5. Boson peak mode (BPM) in a glass
Two features that are common in glasses are an absence of translational symmetry and a disordered structure. The disordered structure results in a localized lattice vibration (phonon) mode if its wavelength is comparable to the disorder. This suggests that various low-energy vibration modes are present other than the propagation mode. In fact, it has been known for half a century that the lattice vibration in glasses shows a peak density of states (DOS) when the vibration frequency is 1 THz and the linewidth is approximately 2 THz, which is called a Boson peak. However, there is still no consensus on the origin of the lattice vibration.
Several experiments have been done in the last decade using inelastic scattering of neutrons and optical Raman scattering. These experiments have gradually clarified the characteristics of the lattice vibration mode, referred to as a Boson peak mode (BPM), which may result in a Boson peak. These experiments indicated that the BPM in a silicate glass was a strongly localized mode and was relevant to the torsional motion of the SiO4 tetrahedron, which is a solid structure unit of the silicate glass. Moreover, they suggested another quite interesting feature in which the BPM that is localized at one site hops to other sites with the assistance of propagating acoustic phonons. Because the acoustic phonons increase proportionally with temperature T, the hopping probability is also proportional to T.
6. Relaxation induced by BPM in hfs of 167Er3+ ions
We calculated the hfs population relaxation rate β for the interaction with the BPM in order to explain the obtained temperature dependence profile of β. Because the BPM in the neighbor of an Er3+ ion hops to another site at a certain time (Fig. 4), we can consider that the interaction time with the BPM is determined by the lifetime that the BPM stays at a particular site. When this lifetime increases with respect to the decrease in temperature, the long interaction with BPM promotes the relaxation of hfs of the 167Er3+ ions.

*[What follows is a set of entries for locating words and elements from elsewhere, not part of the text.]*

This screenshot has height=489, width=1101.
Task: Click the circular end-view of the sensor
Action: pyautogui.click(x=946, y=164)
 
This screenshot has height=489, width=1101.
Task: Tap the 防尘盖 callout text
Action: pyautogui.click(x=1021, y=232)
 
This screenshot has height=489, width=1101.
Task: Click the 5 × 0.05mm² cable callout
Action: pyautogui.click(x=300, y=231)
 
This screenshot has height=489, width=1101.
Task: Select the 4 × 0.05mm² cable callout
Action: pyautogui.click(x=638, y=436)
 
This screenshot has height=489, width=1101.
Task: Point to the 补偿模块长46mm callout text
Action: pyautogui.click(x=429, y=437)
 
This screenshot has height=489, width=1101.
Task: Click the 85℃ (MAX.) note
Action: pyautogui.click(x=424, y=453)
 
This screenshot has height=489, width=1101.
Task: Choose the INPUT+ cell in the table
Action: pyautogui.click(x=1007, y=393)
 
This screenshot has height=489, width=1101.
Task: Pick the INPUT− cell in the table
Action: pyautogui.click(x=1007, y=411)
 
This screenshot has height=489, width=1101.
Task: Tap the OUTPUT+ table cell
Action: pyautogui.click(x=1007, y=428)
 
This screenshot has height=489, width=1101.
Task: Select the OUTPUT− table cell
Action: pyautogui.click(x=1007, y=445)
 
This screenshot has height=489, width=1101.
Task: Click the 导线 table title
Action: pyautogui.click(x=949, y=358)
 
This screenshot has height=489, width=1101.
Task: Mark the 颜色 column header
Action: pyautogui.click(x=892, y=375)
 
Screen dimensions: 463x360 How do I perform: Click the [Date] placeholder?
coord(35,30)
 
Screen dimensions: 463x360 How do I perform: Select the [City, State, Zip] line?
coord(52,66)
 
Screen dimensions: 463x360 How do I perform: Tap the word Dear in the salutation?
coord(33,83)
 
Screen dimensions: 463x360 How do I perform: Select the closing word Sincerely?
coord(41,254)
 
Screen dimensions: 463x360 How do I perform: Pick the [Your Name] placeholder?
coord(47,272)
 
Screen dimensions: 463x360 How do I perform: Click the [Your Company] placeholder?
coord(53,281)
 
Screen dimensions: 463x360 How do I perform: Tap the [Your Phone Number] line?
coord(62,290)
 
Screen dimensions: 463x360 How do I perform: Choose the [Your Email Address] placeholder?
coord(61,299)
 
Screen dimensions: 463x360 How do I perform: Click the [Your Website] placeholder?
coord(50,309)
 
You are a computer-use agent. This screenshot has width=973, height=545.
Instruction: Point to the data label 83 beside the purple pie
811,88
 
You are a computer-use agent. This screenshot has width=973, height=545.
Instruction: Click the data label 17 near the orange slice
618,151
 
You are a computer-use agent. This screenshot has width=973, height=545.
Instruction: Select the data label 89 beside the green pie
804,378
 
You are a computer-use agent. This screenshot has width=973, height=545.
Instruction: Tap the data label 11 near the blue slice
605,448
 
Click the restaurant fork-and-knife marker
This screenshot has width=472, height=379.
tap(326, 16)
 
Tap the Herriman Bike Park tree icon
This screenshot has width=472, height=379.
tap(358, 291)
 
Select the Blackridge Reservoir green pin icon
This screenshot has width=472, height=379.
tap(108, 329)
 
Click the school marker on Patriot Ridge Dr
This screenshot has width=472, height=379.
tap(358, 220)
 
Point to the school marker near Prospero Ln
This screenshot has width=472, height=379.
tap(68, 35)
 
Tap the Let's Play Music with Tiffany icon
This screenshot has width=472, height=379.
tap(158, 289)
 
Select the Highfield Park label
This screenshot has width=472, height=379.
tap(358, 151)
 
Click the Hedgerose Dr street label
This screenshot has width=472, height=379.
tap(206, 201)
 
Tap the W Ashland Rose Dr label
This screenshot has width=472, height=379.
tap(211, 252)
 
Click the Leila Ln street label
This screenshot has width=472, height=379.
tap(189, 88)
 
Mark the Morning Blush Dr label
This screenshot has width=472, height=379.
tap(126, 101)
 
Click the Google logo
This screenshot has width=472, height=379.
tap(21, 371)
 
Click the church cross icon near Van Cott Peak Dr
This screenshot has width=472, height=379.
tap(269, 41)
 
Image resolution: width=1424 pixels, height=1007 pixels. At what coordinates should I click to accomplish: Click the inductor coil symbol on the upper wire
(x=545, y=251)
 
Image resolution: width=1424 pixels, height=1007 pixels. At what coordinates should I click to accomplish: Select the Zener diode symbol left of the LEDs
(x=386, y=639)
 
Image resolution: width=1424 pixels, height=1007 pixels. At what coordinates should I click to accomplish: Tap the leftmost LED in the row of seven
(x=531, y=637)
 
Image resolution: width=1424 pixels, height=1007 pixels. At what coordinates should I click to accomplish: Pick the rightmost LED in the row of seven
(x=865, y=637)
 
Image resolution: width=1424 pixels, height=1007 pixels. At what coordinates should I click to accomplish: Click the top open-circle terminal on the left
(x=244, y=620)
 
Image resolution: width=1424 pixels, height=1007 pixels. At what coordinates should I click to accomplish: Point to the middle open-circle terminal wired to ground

The profiles for the experimental and theoretical results are shown in Fig. 5. The profile for the theoretical results shows good agreement with that for the experimental results in the temperature region from 8 K to 30 K. This suggests that a picture of the BPM localization and hopping with the assistance of propagating phonons has been successfully obtained, which enables us to describe our experiments. The quantitative discrepancy for the temperature range of 2.5–8 K seems to be attributed to (i) underestimation of the DOS of BPM and (ii) other localized vibration modes. Nevertheless, we have succeeded in qualitatively showing the peak of the β profile.
7. Future work
In the temperature region lower than 2.5 K, the experimental and theoretical results show a significant decrease in β. We therefore intend to measure the lifetime t1 in that region and to confirm the long lifetime. After that, we will conduct quantum memory experiments.